Kühle Rechner bremsen den Kampf gegen die Erderwärmung

Klimaschutz kostet zunächst einmal. Die Glühlampe raus und eine LED rein. Drei Euro für ein gutes Gewissen und ein paar Cent weniger auf der Stromrechnung. Geschenkt. Bei der Gefriertruhe schaut es schon anders aus. Der 20 Jahre alten fehlt eigentlich nichts, außer dass sie mehr Strom frisst als neue Modelle. Soll man sie deshalb auswechseln? Und die Heizung gleich mit?

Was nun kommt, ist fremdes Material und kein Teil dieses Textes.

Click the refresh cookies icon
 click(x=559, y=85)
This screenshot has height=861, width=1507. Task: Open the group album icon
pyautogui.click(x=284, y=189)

In Privathaushalten wie bei Staaten gibt es Idealisten, Zauderer und kühle Rechner. Und es gibt persönlich Betroffene. Der Hausbesitzer, dem der Sturm das Dach wegfegt oder dem ein Jahrtausendhochwasser den Keller ruiniert, weiß, wie sich Klimawandel anfühlt. Auf der Klimakonferenz in Lima waren es Inselstaaten, denen das Wasser bald bis zum Hals steht. Ihre Vertreter müssen bitter enttäuscht sein von dem Minimalergebnis. In Peru haben sich die kühlen Rechner nicht erweichen lassen. Klimaschutz würde sie zunächst etwas kosten. Ein Hauch Idealismus aus Deutschland kann solchen Wind nicht drehen. Das war absehbar. Umweltministerin Barbara Hendricks reiste schon vor der Schlussdebatte ab.